━━━━━ SELECTION

Slapping Tortillas

Tuesday, December 31, 2002

From slave post to museum


In Ghana, African-Americans visit castles where their ancestors may have been held before being shipped to the New World as slaves.

Christian Science Monitor

CAPE COAST, GHANA – The old slave castle looks peaceful today, covered with a coat of white paint and overlooking the waves lapping the rocks along the Atlantic shoreline.

Local boys play soccer matches among abandoned buildings nearby. In the evenings they move into the castle and fill the warm air with the beat of energetic drum circles.

None of this can overshadow Cape Coast Castle's gruesome past for hundreds of tourists who pass through each week to tour the grounds and weep in its eerie dungeons.

Cape Coast lies about three hours from Accra, the modern capital of Ghana, on a stretch of West Africa known as the Gold Coast.

Ghana may well have the highest concentration of slave posts anywhere in the world, giving it the dubious nickname "the shopping street of West Africa."

Dozens of historic castles, forts, and trading posts may still be found along a coastline less than 310 miles long.

In Cape Coast and nearby Elmina, the castles have been converted into well-maintained museums that educate as much as they torment, while many other forts are now inexpensive hotels with breathtaking views of the ocean.

This former British colony has become a destination for African-Americans digging for their roots or looking for a different perspective of the continent that seems to generate only bad-news headlines.

Because it is one of the few stable, democratic countries on the continent, and one where English is the official language, American tourists generally feel comfortable here.

Ghana Airlines offers nonstop flights once a week from New York and Washington to Accra, and British Airways flies through London. Finding a round-trip ticket for under $800 is nearly impossible, but, once you've arrived, you'll find that everything in Ghana tends to be inexpensive.

━━━━━━━━━━
━━━━━ SOURCE MATERIAL

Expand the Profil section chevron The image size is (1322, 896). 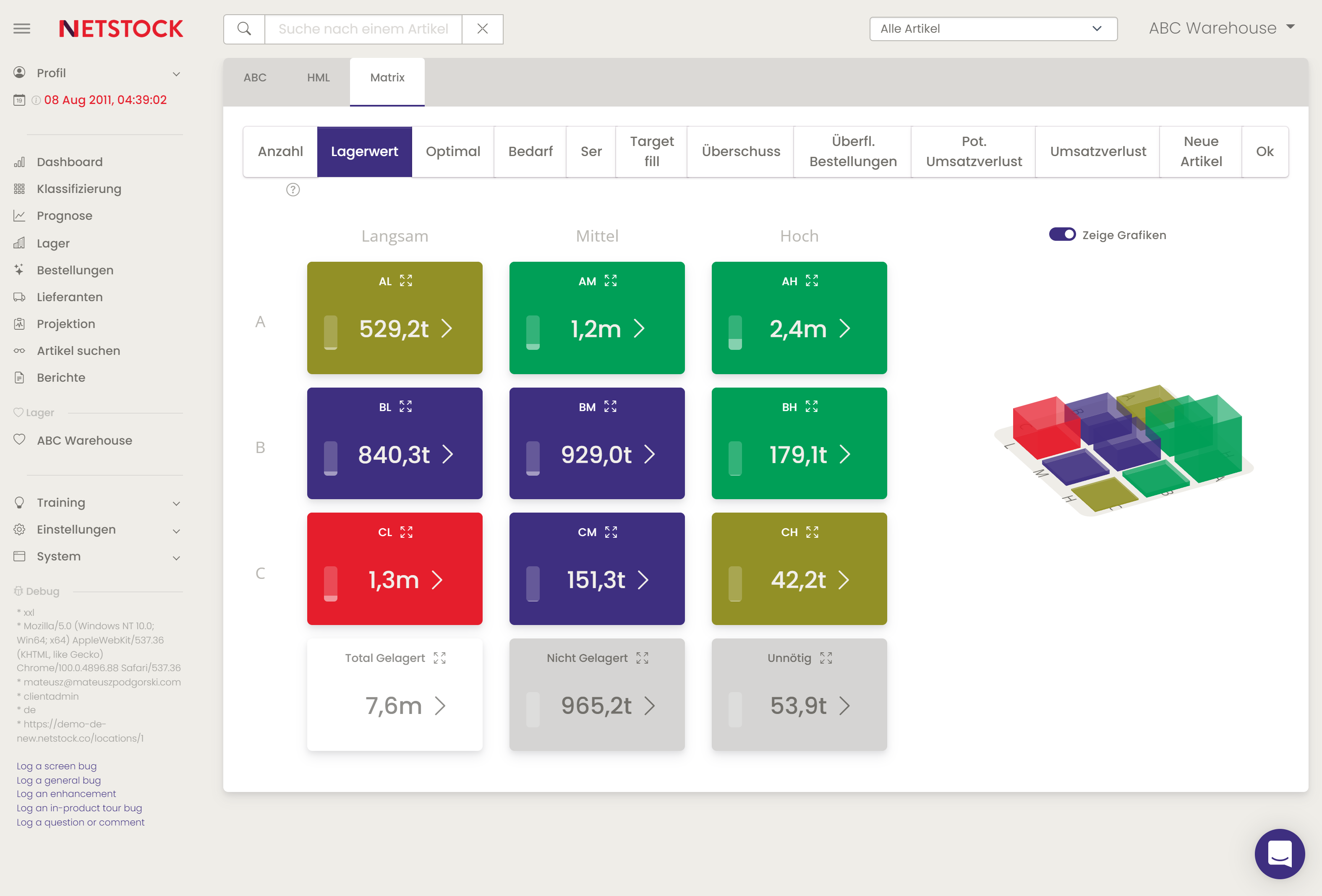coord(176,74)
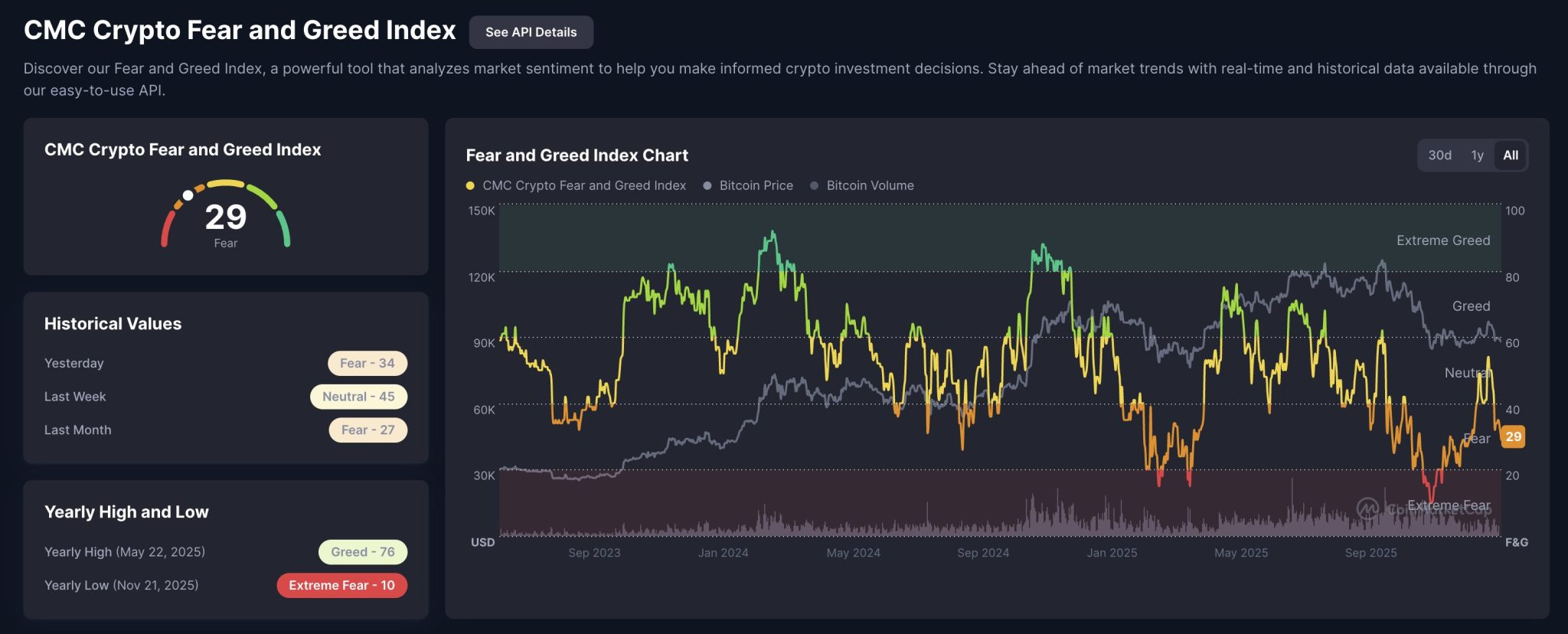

━━━━━━━━━━

- **TO-DO LIST**
1. Decide whether each statement agrees with the article on Ghana's slave castles. Answer yes or no for each, quoting the words from the article that settle it.
(a) Cape Coast is about three hours from Accra.
(b) The castles in Cape Coast and Elmina now operate as inexpensive hotels.
(c) Ghana Airlines flies nonstop from New York and Washington to Accra every day.
2. Write the next part of the article on Ghana's slave castles, picking up after its final sentence.

- **IN RESPONSE**
1.
(a) Yes: "Cape Coast lies about three hours from Accra"
(b) No: "In Cape Coast and nearby Elmina, the castles have been converted into well-maintained museums"
(c) No: "Ghana Airlines offers nonstop flights once a week from New York and Washington to Accra"

2.
It's easy to find comfortable accommodations in Accra or Cape Coast for less than $70 per night, and a scenic, safe highway connects the two coastal cities. The best time to go is in February and March or July and August, just before the Gold Coast's two rainy seasons.

The anguish

"I have come full circle back to my destiny: from Africa to America and back to Africa," Atlanta resident Contrena Randolph wrote in the guest book at Cape Coast Castle, built by Swedes in 1653. "I could hear the cries and wails of my ancestors. I weep with them and for them."

Kwadwo Opoku-Agyemang, a professor of literature at the University of Cape Coast, warns against the danger of forgetting, in poems about Ghana's slavery castles: "In silence and alone mothers hear the cries of their stolen children. The castle breathes sweetness. If people died of all the things they remember, we would live forever."

The tour through Cape Coast Castle is saddening though subtle, as the soft-voiced guide speaks with neither anger nor alarm in his voice. He points out scratch marks nearly two feet high on the dungeon walls, the height to which prisoners' waste reached as they waited, sometimes for months, for slavery ships to take them to the New World.

"Something startles where I thought I was safest," writes Professor Opoku-Agyemang. "The darkness of the dark continent was born here in the fretful culture of dense fear."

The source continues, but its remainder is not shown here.